6.Severability. Nothing in this Agreement is intended to require or shall be construed as requiring the Company to do or fail to do any act in violation of applicable law. The Company’s inability, pursuant to court order, to perform its obligations under this Agreement shall not constitute a breach of this Agreement. If this Agreement or any portion hereof shall be invalidated on any ground by any court of competent jurisdiction, then the Company shall nevertheless indemnify Indemnitee to the full extent permitted by any applicable portion of this Agreement that shall not have been invalidated, and the balance of this Agreement not so invalidated shall be enforceable in accordance with its terms.
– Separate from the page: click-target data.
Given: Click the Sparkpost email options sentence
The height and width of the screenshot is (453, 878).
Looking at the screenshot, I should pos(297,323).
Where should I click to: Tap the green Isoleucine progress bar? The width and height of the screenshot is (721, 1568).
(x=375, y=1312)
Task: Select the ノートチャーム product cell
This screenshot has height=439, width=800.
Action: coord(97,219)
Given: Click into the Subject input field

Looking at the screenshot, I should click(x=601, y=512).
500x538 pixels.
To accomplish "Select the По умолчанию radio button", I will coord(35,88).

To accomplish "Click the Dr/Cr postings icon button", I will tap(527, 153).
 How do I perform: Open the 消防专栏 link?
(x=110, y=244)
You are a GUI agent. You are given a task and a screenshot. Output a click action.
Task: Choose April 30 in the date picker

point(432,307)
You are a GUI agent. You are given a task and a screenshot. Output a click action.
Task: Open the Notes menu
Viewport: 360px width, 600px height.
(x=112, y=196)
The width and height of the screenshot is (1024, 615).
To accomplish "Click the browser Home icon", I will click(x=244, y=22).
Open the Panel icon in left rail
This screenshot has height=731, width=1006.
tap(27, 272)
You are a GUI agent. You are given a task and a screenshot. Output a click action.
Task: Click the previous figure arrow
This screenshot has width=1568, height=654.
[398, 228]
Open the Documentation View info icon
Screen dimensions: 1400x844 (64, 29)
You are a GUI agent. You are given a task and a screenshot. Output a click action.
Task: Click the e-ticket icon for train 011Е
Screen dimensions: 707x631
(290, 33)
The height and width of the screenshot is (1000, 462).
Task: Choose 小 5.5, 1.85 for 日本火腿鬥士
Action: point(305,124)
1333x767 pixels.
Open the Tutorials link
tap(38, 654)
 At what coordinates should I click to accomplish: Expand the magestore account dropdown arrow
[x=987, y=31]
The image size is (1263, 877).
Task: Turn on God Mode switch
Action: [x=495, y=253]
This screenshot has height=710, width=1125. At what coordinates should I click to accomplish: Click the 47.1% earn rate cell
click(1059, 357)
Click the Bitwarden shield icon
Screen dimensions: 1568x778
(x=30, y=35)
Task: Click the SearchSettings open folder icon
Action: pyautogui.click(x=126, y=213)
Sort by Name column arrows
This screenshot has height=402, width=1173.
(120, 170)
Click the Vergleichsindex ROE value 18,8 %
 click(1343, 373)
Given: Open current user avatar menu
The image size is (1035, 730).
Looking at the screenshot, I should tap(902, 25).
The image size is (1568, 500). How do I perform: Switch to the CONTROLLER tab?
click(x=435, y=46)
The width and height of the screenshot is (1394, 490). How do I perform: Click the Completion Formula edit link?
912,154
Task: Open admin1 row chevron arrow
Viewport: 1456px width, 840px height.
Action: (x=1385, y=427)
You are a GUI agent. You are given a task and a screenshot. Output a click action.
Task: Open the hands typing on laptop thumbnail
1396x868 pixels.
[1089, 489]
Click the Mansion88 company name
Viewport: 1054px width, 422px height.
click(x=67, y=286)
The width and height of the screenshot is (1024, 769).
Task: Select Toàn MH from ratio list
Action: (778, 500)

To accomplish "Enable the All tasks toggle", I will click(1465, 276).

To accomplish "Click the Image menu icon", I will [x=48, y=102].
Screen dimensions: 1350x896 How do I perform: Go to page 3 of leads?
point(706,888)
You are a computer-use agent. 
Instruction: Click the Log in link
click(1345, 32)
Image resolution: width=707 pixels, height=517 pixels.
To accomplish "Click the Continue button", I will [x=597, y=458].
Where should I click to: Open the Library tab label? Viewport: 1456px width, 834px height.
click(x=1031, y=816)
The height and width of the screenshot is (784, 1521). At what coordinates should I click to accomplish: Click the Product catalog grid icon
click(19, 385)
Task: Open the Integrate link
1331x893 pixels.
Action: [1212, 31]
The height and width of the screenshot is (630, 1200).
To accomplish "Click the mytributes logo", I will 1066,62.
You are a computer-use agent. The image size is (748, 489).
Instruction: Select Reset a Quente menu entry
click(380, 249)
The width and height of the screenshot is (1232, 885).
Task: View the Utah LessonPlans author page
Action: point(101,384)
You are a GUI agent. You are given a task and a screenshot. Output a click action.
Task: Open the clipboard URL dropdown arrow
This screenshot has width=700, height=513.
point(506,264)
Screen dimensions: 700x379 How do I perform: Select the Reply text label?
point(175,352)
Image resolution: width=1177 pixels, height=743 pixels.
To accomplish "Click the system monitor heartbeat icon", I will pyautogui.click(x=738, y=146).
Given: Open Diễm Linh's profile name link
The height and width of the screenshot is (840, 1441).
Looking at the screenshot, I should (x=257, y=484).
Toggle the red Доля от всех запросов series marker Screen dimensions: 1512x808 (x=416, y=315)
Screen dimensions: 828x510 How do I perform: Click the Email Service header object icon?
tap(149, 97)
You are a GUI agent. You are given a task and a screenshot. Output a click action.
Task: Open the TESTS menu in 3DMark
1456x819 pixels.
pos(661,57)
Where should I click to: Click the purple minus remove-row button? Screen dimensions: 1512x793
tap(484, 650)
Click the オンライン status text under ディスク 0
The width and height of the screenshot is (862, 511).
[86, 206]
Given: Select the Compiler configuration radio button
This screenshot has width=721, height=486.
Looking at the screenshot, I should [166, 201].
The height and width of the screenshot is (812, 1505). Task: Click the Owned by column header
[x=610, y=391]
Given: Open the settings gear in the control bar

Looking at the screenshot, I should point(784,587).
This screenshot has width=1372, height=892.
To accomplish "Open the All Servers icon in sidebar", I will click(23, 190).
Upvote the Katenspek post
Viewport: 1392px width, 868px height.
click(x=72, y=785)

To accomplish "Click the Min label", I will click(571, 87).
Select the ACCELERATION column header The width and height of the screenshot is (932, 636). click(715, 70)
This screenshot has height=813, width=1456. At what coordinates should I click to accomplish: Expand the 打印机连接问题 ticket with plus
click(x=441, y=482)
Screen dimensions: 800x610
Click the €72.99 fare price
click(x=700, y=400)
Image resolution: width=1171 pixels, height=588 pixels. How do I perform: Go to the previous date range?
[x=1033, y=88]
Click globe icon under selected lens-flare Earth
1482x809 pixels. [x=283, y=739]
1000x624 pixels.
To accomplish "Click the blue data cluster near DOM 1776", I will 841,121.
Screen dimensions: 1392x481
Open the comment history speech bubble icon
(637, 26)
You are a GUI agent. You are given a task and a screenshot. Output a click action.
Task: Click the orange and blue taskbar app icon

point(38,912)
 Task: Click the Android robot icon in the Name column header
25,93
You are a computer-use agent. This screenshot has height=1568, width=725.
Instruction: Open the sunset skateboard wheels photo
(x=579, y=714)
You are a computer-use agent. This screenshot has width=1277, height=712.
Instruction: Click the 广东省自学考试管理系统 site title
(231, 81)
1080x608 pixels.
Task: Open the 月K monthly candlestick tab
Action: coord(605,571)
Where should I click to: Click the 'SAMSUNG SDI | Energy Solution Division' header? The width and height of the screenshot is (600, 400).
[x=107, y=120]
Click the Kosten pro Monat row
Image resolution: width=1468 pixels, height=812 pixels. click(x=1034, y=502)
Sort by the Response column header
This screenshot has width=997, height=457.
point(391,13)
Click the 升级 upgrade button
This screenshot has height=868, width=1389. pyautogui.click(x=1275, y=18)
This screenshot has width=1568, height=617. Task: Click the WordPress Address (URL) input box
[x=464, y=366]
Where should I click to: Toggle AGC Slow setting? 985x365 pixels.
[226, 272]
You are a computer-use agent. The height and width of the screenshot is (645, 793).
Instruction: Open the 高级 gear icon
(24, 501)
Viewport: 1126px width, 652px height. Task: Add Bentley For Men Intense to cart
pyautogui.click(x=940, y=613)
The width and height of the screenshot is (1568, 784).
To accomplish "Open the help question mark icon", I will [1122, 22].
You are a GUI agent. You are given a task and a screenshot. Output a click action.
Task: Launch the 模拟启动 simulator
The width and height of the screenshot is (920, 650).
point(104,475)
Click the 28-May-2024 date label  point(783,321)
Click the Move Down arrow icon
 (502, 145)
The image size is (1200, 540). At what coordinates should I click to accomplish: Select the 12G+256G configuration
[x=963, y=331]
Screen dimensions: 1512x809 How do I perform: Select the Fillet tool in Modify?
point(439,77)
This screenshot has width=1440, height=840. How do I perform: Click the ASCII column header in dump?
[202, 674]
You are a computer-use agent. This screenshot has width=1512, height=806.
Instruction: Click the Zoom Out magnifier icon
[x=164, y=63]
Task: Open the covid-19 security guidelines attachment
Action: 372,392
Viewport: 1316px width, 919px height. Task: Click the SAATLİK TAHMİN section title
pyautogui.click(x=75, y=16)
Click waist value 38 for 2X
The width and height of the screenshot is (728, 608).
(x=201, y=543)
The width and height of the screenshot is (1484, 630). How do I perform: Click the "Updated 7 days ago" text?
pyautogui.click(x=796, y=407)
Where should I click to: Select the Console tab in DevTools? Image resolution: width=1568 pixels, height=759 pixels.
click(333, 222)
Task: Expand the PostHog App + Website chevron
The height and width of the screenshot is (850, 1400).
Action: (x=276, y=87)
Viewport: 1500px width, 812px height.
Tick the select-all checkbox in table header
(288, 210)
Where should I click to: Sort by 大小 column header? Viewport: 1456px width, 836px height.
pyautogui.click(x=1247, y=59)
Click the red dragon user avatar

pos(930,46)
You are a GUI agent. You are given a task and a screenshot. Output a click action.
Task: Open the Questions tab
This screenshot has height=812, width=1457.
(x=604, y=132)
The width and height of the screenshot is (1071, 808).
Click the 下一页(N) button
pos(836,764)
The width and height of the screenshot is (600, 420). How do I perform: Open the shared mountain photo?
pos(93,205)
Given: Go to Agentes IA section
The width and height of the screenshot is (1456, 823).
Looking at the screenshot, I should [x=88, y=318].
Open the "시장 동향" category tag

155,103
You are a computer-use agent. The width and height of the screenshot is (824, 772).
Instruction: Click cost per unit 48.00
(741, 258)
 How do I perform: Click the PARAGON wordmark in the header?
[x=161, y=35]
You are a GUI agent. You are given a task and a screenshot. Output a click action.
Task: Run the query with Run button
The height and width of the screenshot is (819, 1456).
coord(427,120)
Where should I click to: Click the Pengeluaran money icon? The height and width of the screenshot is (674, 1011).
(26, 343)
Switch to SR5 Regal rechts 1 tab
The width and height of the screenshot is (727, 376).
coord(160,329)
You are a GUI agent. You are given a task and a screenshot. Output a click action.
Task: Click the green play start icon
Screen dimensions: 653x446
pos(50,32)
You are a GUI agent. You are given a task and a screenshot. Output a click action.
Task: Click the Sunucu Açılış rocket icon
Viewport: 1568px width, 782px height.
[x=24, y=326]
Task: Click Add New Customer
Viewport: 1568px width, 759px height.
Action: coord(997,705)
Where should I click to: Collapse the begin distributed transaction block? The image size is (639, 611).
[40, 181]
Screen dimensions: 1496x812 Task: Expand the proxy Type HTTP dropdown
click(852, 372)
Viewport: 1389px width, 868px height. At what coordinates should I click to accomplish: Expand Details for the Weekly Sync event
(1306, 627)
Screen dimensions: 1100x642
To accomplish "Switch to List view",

7.Exclusions. Any other provision herein to the contrary notwithstanding, the Company shall not be obligated pursuant to the terms of this Agreement:
(a)Claims Initiated by Indemnitee. To indemnify or advance Expenses to Indemnitee with respect to Proceedings initiated or brought voluntarily by Indemnitee and not by way of defense, except with respect to Proceedings brought to establish, enforce or interpret a right to indemnification under this Agreement or any other statute or law or otherwise as required under Section 145 of the Delaware General Corporation Law, but such indemnification or advancement of Expenses may be provided by the Company in specific cases if the Board of Directors finds it to be appropriate; provided, however, that the exclusion set forth in the first clause of this subsection shall not be deemed to apply to any investigation initiated or brought by Indemnitee to the extent reasonably necessary or advisable in support of Indemnitee’s defense of a Proceeding to which Indemnitee was, is or is threatened to be made, a party;
(b)Lack of Good Faith. To indemnify Indemnitee for any Expenses incurred by Indemnitee with respect to any Proceeding instituted by Indemnitee to establish, enforce or interpret a right to indemnification under this Agreement or any other statute or law or otherwise as required under Section 145 of the Delaware General Corporation Law, if a court of competent jurisdiction determines that each of the material assertions made by Indemnitee in such proceeding was not made in good faith or was frivolous;
(c)Unlawful Payments. To indemnify Indemnitee for Expenses to the extent it is determined by a final court order or judgment by a court of competent jurisdiction, to which all rights of appeal have either lapsed or been exhausted, that such indemnification is unlawful;
(d)Certain Conduct. To indemnify Indemnitee for Expenses on account of Indemnitee’s conduct that is established by a final court order or judgment by a court of competent jurisdiction, to which all rights of appeal have either lapsed or been exhausted, as knowingly fraudulent;
(e)Insured Claims. To indemnify Indemnitee for Expenses to the extent such Expenses have been paid directly to Indemnitee by an insurance carrier under an insurance policy maintained by the Company; or
(f)Certain Exchange Act Claims. To indemnify Indemnitee in connection with any claim made against Indemnitee for (i) an accounting of profits made from the purchase and sale (or sale and purchase) by Indemnitee of securities of the Company within the meaning of Section 16(b) of the Exchange Act or any similar successor statute or any similar provisions of state statutory law or common law, or (ii) any reimbursement of the Company by Indemnitee of any bonus or other incentive-based or equity-based compensation or of any profits realized by Indemnitee from the sale of securities of the Company, as required in each case under the Exchange Act (including any such reimbursements that arise from an accounting restatement of the Company pursuant to Section 304 of the Sarbanes-Oxley Act of 2002 (the “Sarbanes-Oxley Act”) or Section 954 of the Dodd-Frank Wall Street Reform and Consumer Protection Act, or the payment to the Company of profits arising from the purchase and sale by Indemnitee of securities in violation of Section 306 of the Sarbanes-Oxley Act); provided, however, that to the fullest extent permitted by applicable law and to the extent Indemnitee is successful on the merits or otherwise with respect to any such Proceeding, the Expenses actually and reasonably incurred by Indemnitee in connection with any such Proceeding shall be deemed to be Expenses that are subject to indemnification hereunder.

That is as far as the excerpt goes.